**AUSZUG:**
══════

Dieses Denkmal für die zu Unrecht verurteilten Arbeiterführer befindet sich in unmittelbarer Nähe ihrer Gräber auf dem Forrest Home Cemetery bei Chicago.


Rudolph Schnaubelt war nach Kanada geflüchtet und lebte eine Weile bei Indianern. Anschließend arbeitete er auf einer Farm in Quebec und verdiente sich das nötige Geld für die Überfahrt nach England. Von dort ging er schließlich nach Argentinien und wurde ein erfolgreicher Hersteller von landwirtschaftlichem Gerät. Seine Flucht galt vielen als Eingeständnis seiner Schuld. Zumindest einige der Verurteilten erfuhren in den Monaten vor ihrer Hinrichtung den Namen des eigentlichen Täters, gaben ihn aber nicht preis.

══════

Bitte prüfen Sie, ob jede der folgenden Aussagen mit dem Auszug übereinstimmt, und belegen Sie Ihr Ja oder Nein mit den entscheidenden Worten des Auszugs in genauem Zitat.
1. Schnaubelt arbeitete auf einer Farm in Quebec.
2. Von England aus ging Schnaubelt nach Australien.
3. Das Denkmal steht weit entfernt von den Gräbern der Arbeiterführer.
Für die Bearbeitung braucht man die Zeilen nicht.

**VORLIEGENDE ANGABEN:**
══════

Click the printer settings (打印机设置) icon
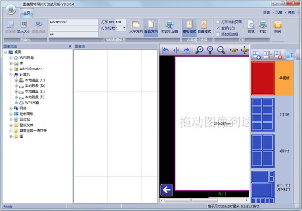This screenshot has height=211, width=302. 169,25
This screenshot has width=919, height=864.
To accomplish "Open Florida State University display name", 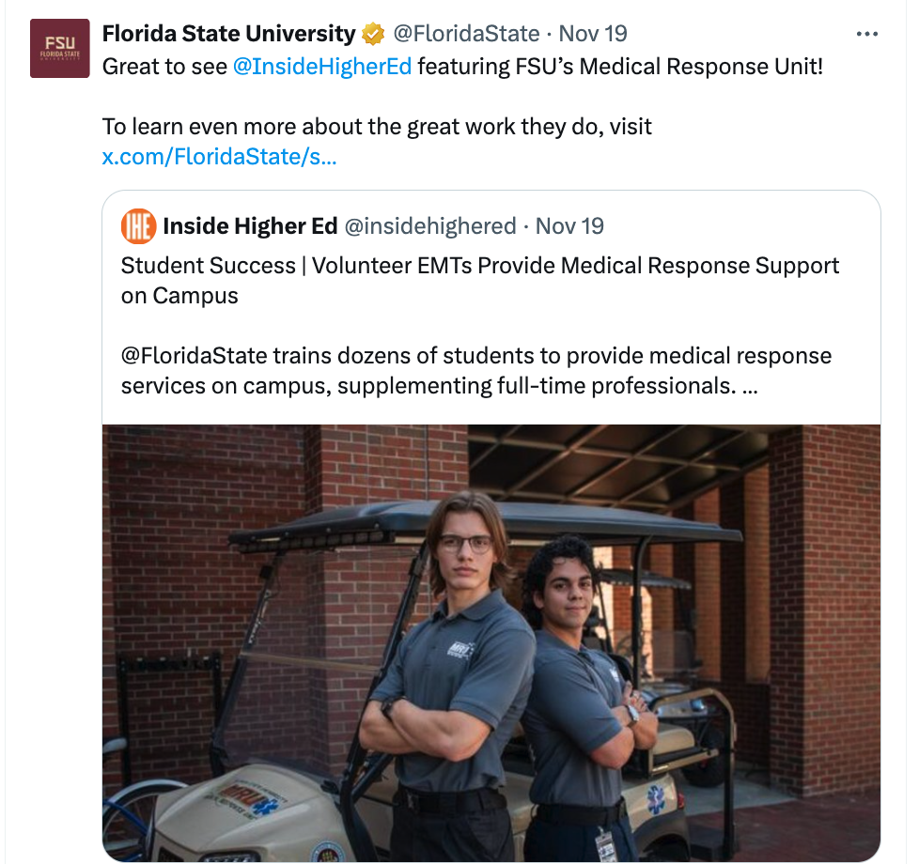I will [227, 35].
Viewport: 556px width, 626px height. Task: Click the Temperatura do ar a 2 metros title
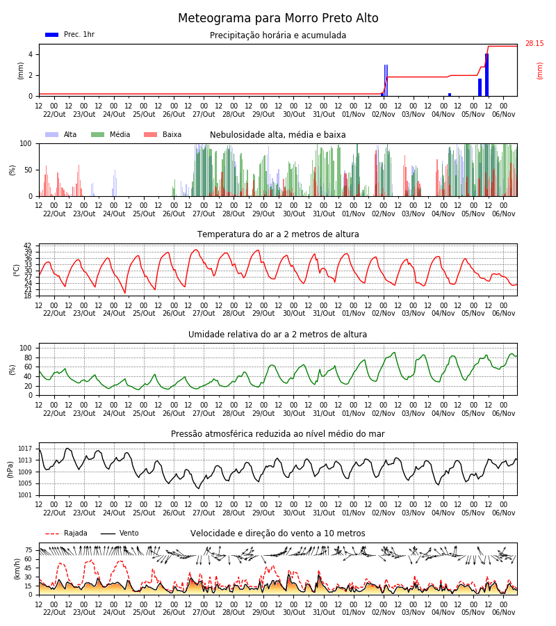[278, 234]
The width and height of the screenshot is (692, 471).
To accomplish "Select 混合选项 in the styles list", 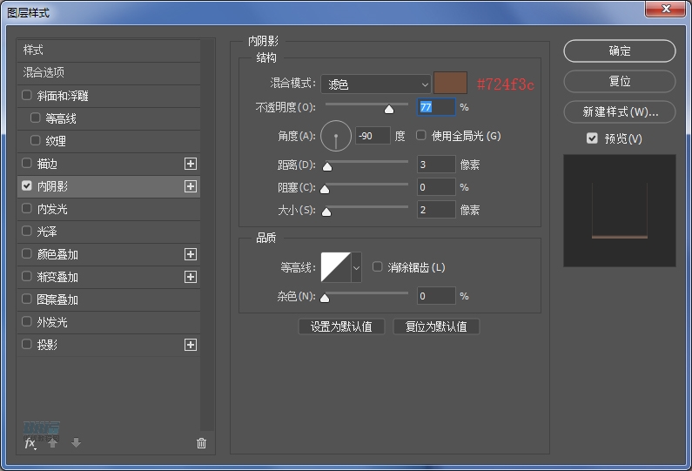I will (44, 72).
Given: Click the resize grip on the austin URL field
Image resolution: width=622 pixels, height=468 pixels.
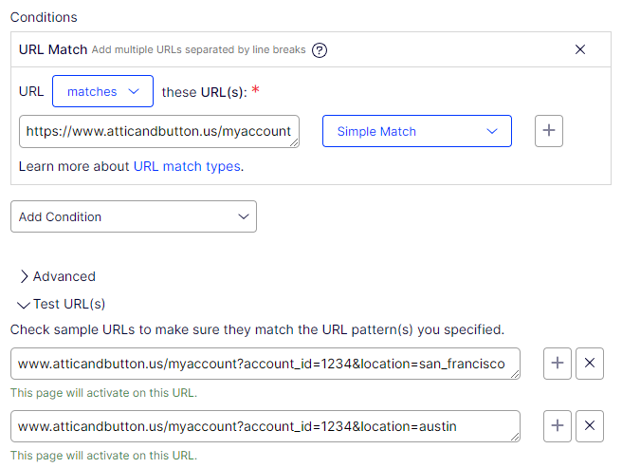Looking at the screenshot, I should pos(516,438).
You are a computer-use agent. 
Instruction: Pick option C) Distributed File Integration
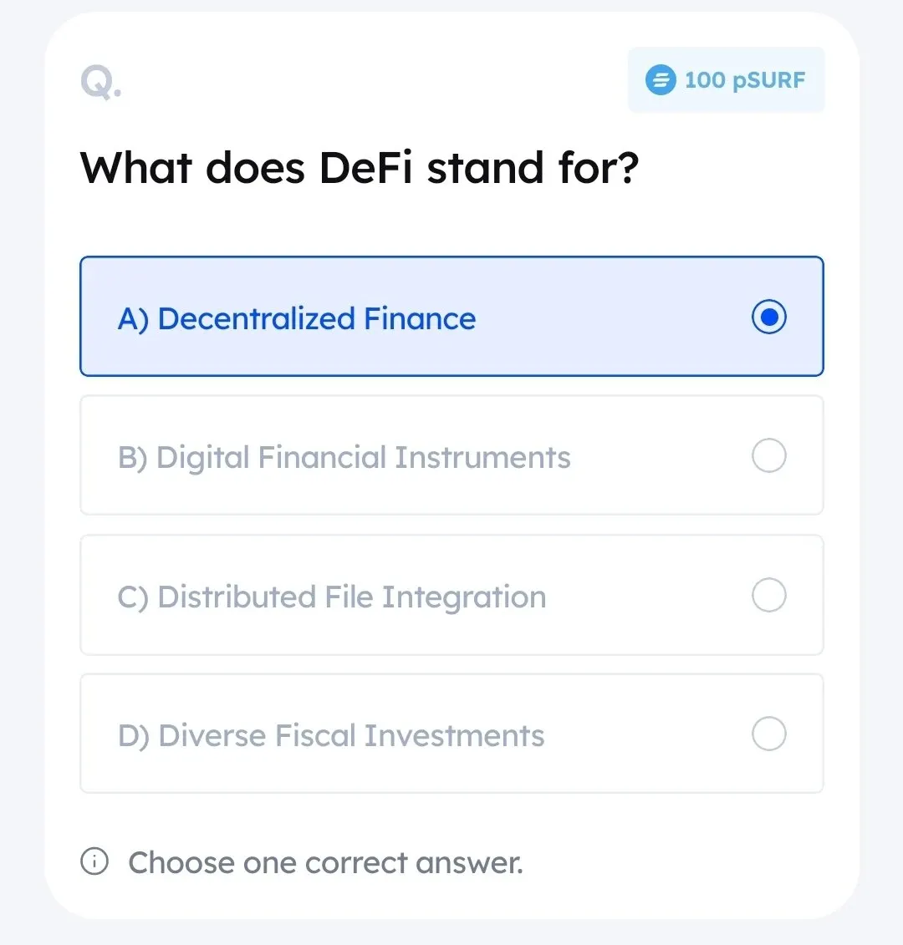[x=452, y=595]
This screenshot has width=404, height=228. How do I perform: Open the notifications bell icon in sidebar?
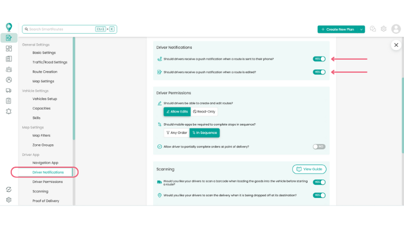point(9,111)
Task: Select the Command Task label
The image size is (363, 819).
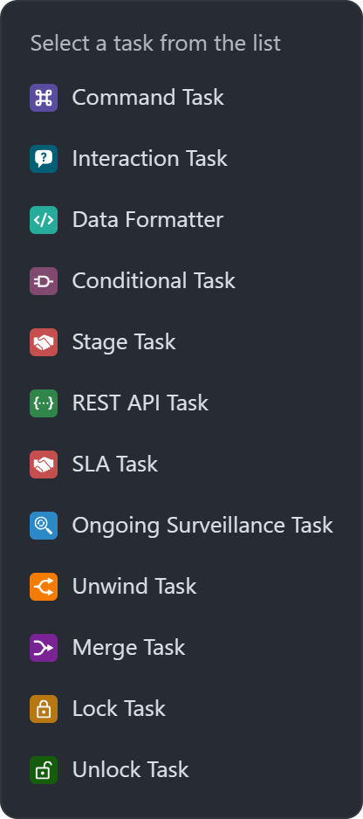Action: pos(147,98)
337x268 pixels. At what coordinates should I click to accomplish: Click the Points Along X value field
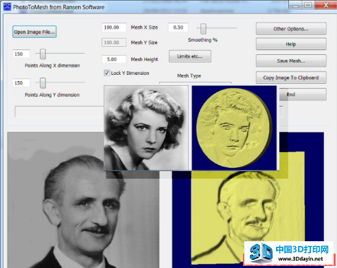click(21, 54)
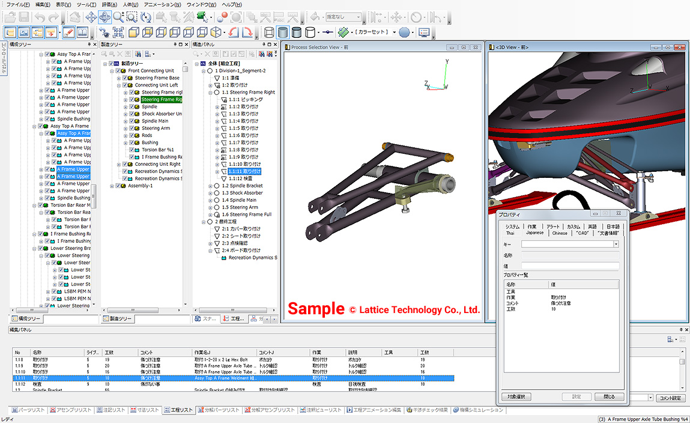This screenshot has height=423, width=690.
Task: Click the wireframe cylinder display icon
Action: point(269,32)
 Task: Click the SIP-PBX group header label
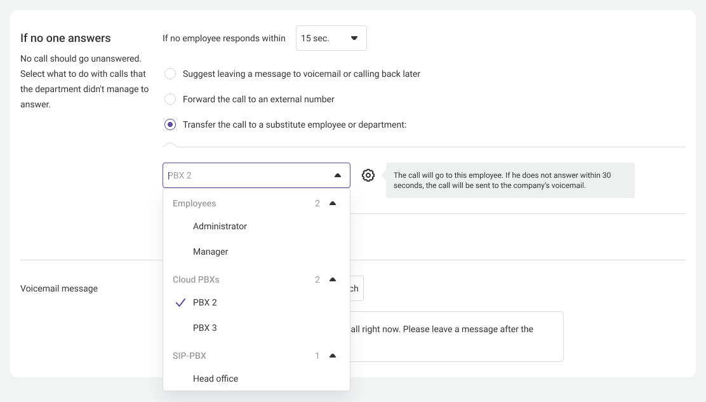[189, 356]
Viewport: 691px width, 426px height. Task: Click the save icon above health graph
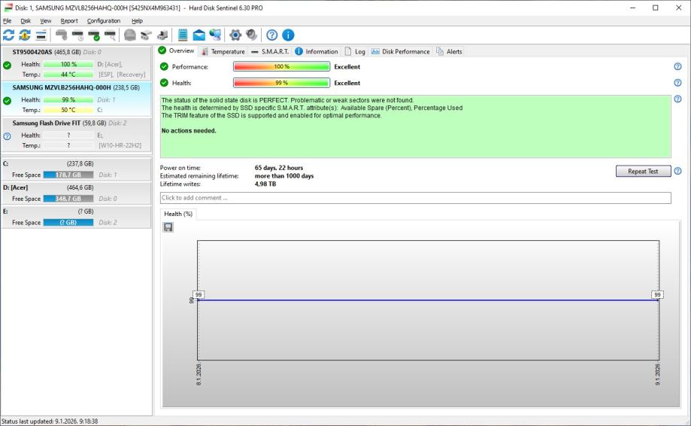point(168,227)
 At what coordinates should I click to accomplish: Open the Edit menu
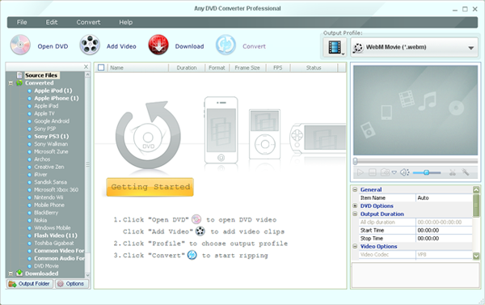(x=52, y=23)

══════

**IHRE ANTWORT:**
1. Ja: „Anschließend arbeitete er auf einer Farm in Quebec“
2. Nein: „Von dort ging er schließlich nach Argentinien“
3. Nein: „in unmittelbarer Nähe ihrer Gräber“